You may know someone who believes she can predict the sex of a baby by suspending a wedding ring on a string over a pregnant woman’s abdomen. This person may even be a relative, and you may have grown up hearing stories about her uncannily accurate predictions. Perhaps other family members are fond of listing, by way of proof of her talent, the times she has been correct in her predictions. You may have noticed that her success with babies born within your memory has been in keeping with the law of averages. In other words, she is right about half the time. In light of this rather unimpressive track record, you might have been puzzled when her failures did nothing to shake her faith, or the faith of other family members, in her abilities. She, and others, may even recall incorrectly that she was right at times that she was clearly wrong, and use those occasions as further proof of her accuracy. If this sounds familiar, your relatives are exhibiting a confirmation bias.
What is Confirmation Bias Theory?
A confirmation bias is a way of viewing the world selectively. People with a confirmation bias notice those things that reinforce what they already believe.

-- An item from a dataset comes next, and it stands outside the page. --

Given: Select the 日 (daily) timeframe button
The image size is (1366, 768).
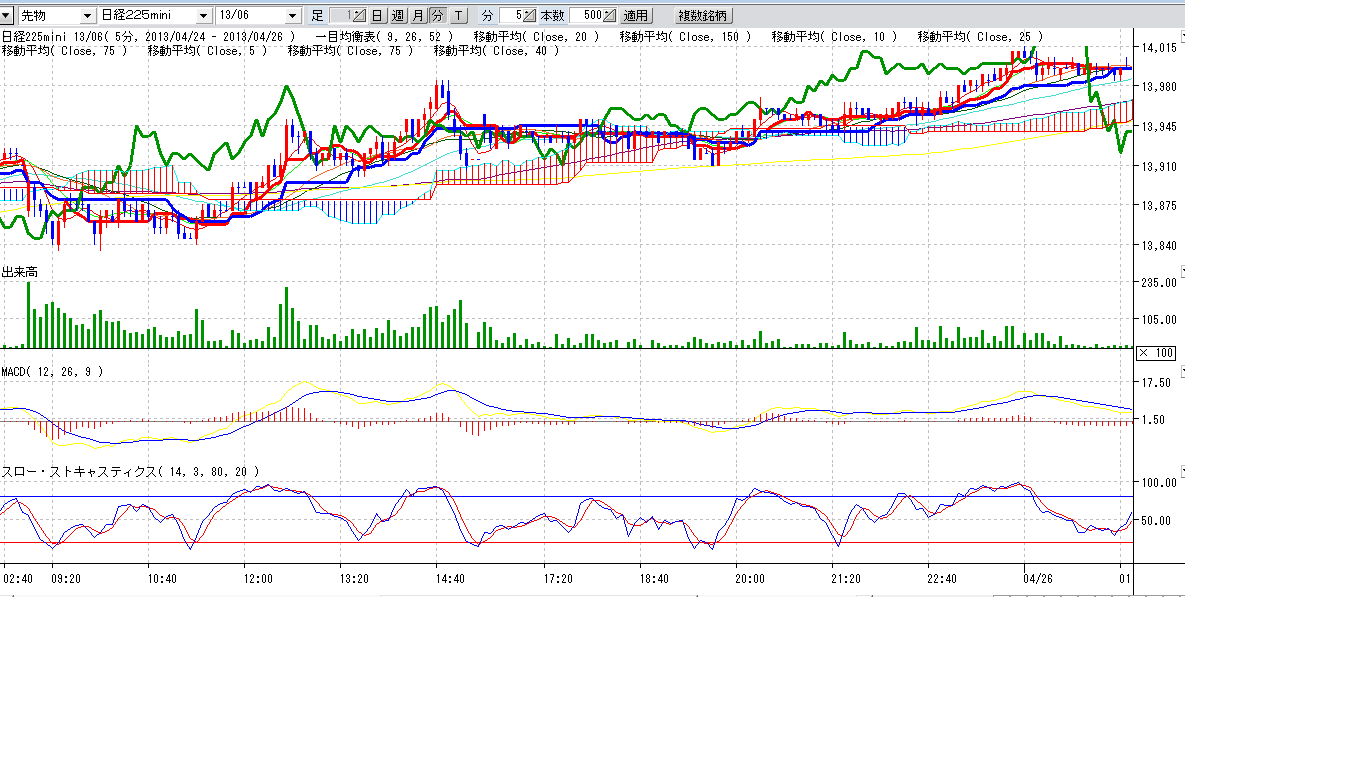Looking at the screenshot, I should [377, 16].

They may disregard anything that tends to contradict their beliefs. Some people may even go so far as to recall events or data incorrectly, remembering them in such a way that the information supports their original theory. Sometimes, a confirmation bias can be more subtle. People who believe that men are not nurturing may ignore or rationalize examples of men who are behaving in a nurturing way. However, those who live in a sub-culture in which few men are nurturing because the culture discourages such behavior may not ignore examples that contradict their belief that men are not nurturing. For them, confirmation bias can manifest itself as a failure to look for examples of nurturing men.
One reason it is very easy to succumb to a confirmation bias is that people tend to overvalue those things that confirm their pet beliefs. Information that supports an established conclusion is easier to assimilate. It is much easier to fail to notice evidence against a strongly held hypothesis. Although people are most susceptible to confirmation bias when their beliefs are based on prejudices or folk tales, confirmation bias can creep into research and destroy the objectivity of investigators, tainting research and destroying careers.

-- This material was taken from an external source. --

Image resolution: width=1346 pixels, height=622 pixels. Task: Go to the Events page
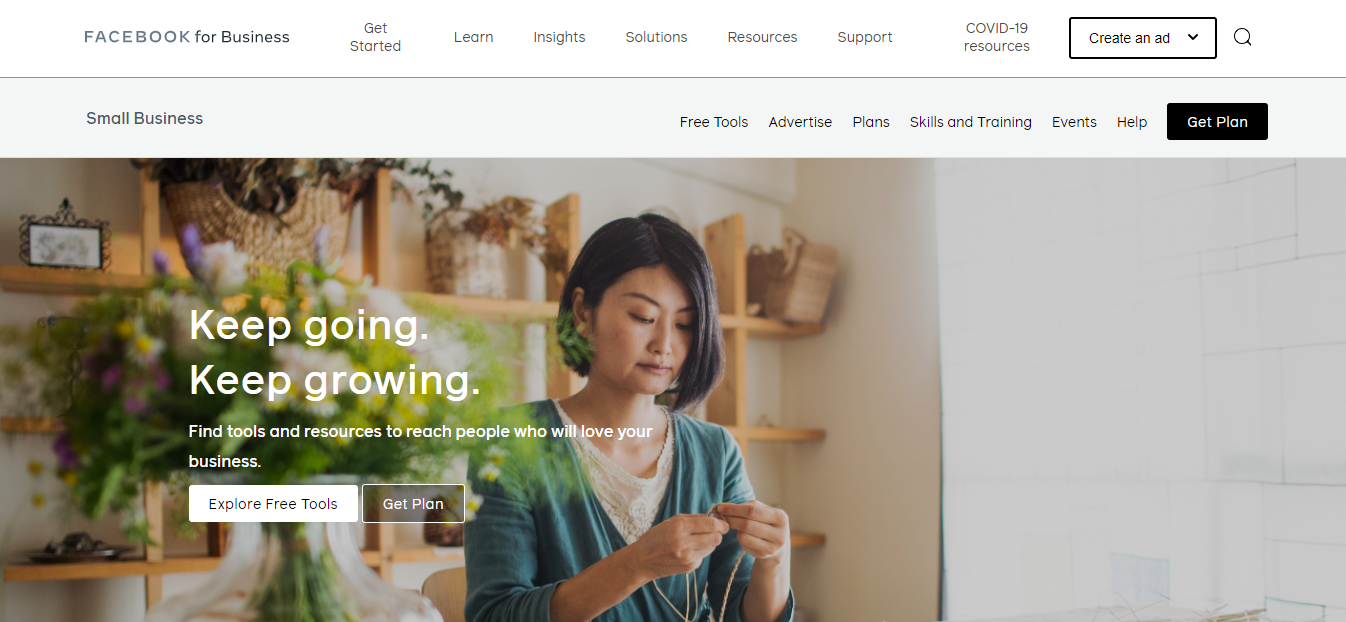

Most commonly, when confirmation bias contaminates research, it does so in the form of faulty research design or misinterpretation of the results. To avoid this problem, research methods are carefully taught to students who will conduct research as part of their education or in their future careers. Researchers are also taught to be proactive in their attempts to refute their own theories.
Origins of Confirmation Bias Theory
Scholars from at least as long ago as the Ancient Greek Thucydides have noticed and remarked upon the human tendency to develop and nurture confirmation bias. However, the concept was not formalized into a hypothesis and subjected to testing until British psychologist Peter Wason named the phenomenon and made it the subject of his research in 1960.
Wason was a proponent of falsificationism, meaning that he believed that the best way to prove a theory was to make an honest attempt to prove it false. Because he looked at scientific investigation from this standpoint, to him the tendency displayed by the participants in his studies appeared to be a preference for information that confirmed a previously held belief. He saw their responses as a preference for confirmation of an existing belief over information that would cast doubt on that belief. As a result, he called his observation a confirmation bias.
Criticisms of Confirmation Bias Theory
In 1987, researchers Joshua Klayman and Young-Won Ha took issue with the way Wason interpreted what he observed. They reexamined Wason’s claims using a different standard for testing hypotheses and concluded that Wason’s studies had shown a confirmation bias as a result of the particular way in which his studies were conducted. Their own studies, which were modified slightly to eliminate the perceived problem, demonstrated a much less pronounced confirmation bias.
As a result of Klayman and Ha’s research, as well as the research of others, research in this area has shifted focus from an attempt to determine whether people choose confirmation rather than falsification when given the choice, to a broader look at how people examine their own theories and decide whether they are valid. One prominent question has become whether people check their own beliefs in an informative way or utilize an informative approach that is also positive. As a result, investigators have learned a great deal more about how people process information and which information they choose to consider as part of that processing.
Wason did not use the term ‘confirmation bias’ in his 1960 paper.